Serving an option for dedicated

By HAYLEY GRGURICH

Ali Derr may be wearing a uniform to work next year, but she certainly won’t be asking if… Ali Derr may be wearing a uniform to work next year, but she certainly won’t be asking if you want fries with that.

Instead, she and seven other Pitt grads will be putting their skills from four years of the Reserve Officers Training Core, or ROTC, to work serving their country in military careers.

“My dad was an officer in the Air Force, so I grew up in a military family. However, I swore I’d never join any of the branches because I wanted to stay in one place,” Derr said.

Far from sticking with that conviction, Derr’s post-graduation plans include a four-year stint with the Navy Surface Warfare Community and a move to her new home port in Yokosuka, Japan.

Derr chose the Navy because she felt it offered her the widest range of options as a woman in the military.

“I could be a Marine, fly an airplane, work aboard a ship, or eventually find a job on shore,” Derr said.

Captain Roy Nickerson, an Army ROTC instructor at Pitt and Robert Morris University, as well as the Recruiting Operations officer for the Panther Battalion, feels not everyone realizes the wealth of opportunities available through the military as Derr does.

“We readily admit that a military career is not for everyone, but it may be good for a lot more folks than what people give it credit for,” Nickerson said.

“I have the privilege to listen to a lot of people who counsel young people on their potential futures and a lot of them speak from a platform of ignorance concerning the military.”

Nickerson believes that military training is a valuable asset that does wonders for a resume and translates into useful skills for any career.

“I might be a little biased, and I speak in general terms, but I haven’t found a career path yet that can parallel the impact someone in the military can have on the world,” Nickerson said.

His students agree.

“I would have to say the military is the best job offer that anyone can be given,” Emily Alex, a Pitt senior planning to serve in the Navy Nurse Corps in Portsmouth, Va., said.

Despite her contractual obligation to serve the Navy for four years on active duty and four years in the reserves, Alex says she feels she has in no way had to sacrifice long-term plans because of her commitment to the military.

“Just recently I got engaged to an amazing guy, whom I met in ROTC,” Alex said.

“The military is very considerate and accommodating to military families and it also has many opportunities for enlisted soldiers and officers for continuing their education.”

One of the biggest advantages that ROTC graduates attribute to their military training is the strong foundation for leadership that the program lays.

■ Data rows
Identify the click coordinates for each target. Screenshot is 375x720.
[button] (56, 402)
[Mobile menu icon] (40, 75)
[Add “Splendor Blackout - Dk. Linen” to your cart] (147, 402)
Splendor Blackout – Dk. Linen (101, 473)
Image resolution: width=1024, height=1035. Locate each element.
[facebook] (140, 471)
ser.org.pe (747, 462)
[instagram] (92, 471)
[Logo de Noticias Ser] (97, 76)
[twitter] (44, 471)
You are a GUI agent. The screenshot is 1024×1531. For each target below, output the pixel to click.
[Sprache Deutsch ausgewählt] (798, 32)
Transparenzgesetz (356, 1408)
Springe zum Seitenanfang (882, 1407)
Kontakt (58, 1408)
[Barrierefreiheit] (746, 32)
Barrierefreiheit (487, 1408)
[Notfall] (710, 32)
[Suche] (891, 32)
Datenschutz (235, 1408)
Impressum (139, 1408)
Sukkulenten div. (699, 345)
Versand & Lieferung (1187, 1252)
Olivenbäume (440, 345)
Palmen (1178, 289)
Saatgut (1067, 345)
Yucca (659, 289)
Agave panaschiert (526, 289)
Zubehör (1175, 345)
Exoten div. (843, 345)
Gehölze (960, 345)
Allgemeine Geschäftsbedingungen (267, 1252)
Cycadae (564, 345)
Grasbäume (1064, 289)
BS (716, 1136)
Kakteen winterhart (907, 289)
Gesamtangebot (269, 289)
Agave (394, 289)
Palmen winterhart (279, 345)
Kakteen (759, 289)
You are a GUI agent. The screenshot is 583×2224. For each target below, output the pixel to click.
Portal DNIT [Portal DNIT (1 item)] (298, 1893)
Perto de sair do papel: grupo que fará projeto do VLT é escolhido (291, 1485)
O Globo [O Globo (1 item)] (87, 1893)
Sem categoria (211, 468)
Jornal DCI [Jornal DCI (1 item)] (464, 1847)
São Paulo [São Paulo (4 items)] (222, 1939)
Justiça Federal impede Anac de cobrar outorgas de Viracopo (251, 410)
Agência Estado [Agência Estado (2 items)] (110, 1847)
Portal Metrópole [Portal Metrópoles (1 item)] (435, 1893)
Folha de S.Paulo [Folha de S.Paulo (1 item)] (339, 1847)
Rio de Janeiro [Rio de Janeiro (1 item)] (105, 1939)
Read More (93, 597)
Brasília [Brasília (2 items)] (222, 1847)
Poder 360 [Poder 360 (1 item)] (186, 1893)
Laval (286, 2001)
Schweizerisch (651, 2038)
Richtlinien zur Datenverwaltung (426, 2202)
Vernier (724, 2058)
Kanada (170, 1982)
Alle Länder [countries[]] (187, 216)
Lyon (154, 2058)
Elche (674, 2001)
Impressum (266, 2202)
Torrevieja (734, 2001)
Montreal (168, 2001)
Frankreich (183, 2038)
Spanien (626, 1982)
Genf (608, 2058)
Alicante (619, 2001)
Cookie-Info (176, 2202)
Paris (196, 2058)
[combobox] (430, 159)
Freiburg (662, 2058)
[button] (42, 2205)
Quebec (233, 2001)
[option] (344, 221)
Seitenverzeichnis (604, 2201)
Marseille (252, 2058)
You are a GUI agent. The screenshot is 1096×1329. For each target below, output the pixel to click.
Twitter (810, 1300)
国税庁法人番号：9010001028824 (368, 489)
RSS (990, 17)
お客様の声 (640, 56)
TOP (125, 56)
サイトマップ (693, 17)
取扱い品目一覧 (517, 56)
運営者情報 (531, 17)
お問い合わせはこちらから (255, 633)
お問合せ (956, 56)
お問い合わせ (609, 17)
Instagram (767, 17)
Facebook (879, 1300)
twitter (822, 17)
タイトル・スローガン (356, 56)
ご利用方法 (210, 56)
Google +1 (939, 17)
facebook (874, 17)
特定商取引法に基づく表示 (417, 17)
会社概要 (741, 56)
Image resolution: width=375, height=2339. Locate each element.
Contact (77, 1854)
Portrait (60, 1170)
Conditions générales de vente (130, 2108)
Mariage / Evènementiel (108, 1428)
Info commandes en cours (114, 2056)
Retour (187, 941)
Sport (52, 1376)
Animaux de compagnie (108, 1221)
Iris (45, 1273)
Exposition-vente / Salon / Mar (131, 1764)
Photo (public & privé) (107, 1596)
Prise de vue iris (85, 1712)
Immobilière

■ Task to complete
Render this sentence from the ROTC article in Spanish: "Derr chose the Navy because she felt it offered her the widest range of options as a woman in the military."

■ Complete output
Derr eligió la Armada porque sentía que le ofrecía la gama más amplia de opciones como mujer en las fuerzas armadas.